_Task details_:
Going through the entries below, find how many lines hold "agent", then give that number alone.
Exercise inputs: Begin
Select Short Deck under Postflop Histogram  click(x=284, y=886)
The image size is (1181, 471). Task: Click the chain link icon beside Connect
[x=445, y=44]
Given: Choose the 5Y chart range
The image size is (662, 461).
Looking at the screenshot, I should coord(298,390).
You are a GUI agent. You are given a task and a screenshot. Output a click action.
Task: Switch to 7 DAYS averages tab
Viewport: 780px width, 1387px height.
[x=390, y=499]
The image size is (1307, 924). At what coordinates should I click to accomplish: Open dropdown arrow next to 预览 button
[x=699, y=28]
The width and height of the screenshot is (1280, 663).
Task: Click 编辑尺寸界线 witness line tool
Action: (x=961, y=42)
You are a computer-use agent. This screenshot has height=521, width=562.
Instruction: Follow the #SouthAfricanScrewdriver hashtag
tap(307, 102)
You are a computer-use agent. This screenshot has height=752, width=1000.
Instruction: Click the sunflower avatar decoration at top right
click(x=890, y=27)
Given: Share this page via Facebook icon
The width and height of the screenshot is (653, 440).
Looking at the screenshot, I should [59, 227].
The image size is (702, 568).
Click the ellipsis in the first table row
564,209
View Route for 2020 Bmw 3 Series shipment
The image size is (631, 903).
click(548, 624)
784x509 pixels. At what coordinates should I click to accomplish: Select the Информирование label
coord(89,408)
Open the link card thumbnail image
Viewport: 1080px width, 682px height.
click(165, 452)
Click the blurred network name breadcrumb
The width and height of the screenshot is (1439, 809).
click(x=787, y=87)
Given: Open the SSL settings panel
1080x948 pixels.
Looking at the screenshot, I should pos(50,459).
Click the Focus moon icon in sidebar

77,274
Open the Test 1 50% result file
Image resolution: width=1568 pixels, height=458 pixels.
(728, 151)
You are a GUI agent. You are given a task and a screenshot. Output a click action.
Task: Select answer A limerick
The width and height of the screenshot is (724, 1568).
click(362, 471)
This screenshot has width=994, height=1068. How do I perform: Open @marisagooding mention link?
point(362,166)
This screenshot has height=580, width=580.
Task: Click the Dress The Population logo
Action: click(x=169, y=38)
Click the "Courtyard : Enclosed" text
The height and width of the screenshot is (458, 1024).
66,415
Exercise inputs: End
_Output of the task_:
4